##### DOCUMENT EXTRACT
You said you built the house yourself?????? 

That can't be Minnesota, there is not snow in any of the pictures!!

SJ, That tree spade wil make short work of moving a tree!!!
I hope that is what they really call it!


----------



## viper8u2 (Sep 17, 2003)

Thanks guys,

begin cliff cleven voice here ---->

"that there gents is what they call a tree spade, around these parts theres basically 4 ways of getting trees:
1. Plant seeds
2. Potted
3. balled and burlapped
4. if your like me, dig the suckers out of the ground so you can enjoy them in your lifetime." <------ end cliff cleven voice

What they do is come out and take a scoop of dirt (huge hole), go back to the tree farm and plug a hole, grab a tree and fill the hole they dug. They can get some pretty big trees this way. I wont bore you with the details.

This is minnesota, I will have to post some pics, contrary to popular belief, snow isnt too common in june ;-)

Later,

Mike


----------



## viper8u2 (Sep 17, 2003)

Well posted some updated pics this taken this morning. makes a big difference with grass, excuse my inexperienced tow behind broadcast spreader fertilizer burn marks  

they are under may 2004

http://www.trailtamer.com/letsrace/landscapeweb/index.htm

Later,

Mike


----------



## Chris (Sep 15, 2003)

Mike, 

Amazing job. Such great vision and hardwork to make that place truly something to be proud of. Obviously you take some incredible pride in your home and your property. My hats off to you and the results speak for themselves! Good work!
##########
[YOUR TASKS]:
**1.** In the landscaping forum thread, what does Mike say is not too common in Minnesota in June?
**2.** Write the next part of the landscaping forum thread, picking up after its final sentence.
The entries after this point are drawn from an unrelated source.
##### SUPPLIED ENTRIES
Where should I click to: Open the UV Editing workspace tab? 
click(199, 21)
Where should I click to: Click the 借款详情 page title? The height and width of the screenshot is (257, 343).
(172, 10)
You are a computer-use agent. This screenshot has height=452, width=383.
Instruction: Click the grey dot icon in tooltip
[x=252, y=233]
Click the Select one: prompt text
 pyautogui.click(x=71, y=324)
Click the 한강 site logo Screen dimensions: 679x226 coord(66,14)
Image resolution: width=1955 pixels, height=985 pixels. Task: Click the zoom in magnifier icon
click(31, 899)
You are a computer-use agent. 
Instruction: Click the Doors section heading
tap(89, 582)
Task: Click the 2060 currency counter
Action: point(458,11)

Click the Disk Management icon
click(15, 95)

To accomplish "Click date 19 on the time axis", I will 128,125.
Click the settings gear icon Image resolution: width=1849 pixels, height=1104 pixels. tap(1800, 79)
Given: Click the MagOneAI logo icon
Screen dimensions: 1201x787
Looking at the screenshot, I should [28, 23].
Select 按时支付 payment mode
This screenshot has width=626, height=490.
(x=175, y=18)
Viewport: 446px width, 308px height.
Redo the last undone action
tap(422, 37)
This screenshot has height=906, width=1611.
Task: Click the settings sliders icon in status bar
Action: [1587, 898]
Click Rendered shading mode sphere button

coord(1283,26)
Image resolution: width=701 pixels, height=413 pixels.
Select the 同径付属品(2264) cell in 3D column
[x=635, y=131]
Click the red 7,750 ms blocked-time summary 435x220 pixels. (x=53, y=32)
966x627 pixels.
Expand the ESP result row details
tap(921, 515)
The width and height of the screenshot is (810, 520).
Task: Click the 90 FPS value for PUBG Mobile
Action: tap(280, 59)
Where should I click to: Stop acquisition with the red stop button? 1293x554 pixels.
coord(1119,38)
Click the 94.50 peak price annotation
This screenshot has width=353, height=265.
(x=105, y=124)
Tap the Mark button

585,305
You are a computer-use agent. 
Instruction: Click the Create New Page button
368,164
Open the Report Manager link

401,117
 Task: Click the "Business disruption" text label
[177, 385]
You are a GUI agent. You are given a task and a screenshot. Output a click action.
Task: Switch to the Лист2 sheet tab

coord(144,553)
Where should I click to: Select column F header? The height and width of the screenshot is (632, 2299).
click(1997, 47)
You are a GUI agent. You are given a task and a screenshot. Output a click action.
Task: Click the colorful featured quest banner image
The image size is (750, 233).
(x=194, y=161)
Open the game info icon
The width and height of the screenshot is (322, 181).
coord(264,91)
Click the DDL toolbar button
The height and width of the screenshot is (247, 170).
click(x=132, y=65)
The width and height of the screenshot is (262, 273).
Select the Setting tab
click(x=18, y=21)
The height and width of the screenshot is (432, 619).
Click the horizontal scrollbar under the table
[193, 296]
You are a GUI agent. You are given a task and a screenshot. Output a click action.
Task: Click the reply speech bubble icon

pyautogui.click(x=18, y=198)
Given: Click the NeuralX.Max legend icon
##########
[ANSWERS TO THE PROBLEMS]:
**1.** Snow.

**2.**
:friends:


----------



## viper8u2 (Sep 17, 2003)

Thanks, but I cant take all the credit

My finace' does most of the planning. I am just cheap manual labor  

We have had our arguments on how we wanted beds and islands to be shaped, I must admit, I usually win in this area with a poll with the neighbors lol

Mike


----------



## Chris (Sep 15, 2003)

You fiance' is a beautiful woman and you are lucky that she is so earnestly involved in this home. (even before she is entitled to get 1/2 of it) HAHAHAHA --- J/K 

Unless it is her home, then you might want to have a Plan B.

HAHAHAHA

Andy


----------



## viper8u2 (Sep 17, 2003)

hahaha,

Thanks andy,

Yup, sometimes I think too involved, everytime she has an idea i hear a big sucking noise from my wallet. at least it looks nice, she does do the same for the interior. 

Mortgage is in my name, I did put hers on the title because she does pay her half.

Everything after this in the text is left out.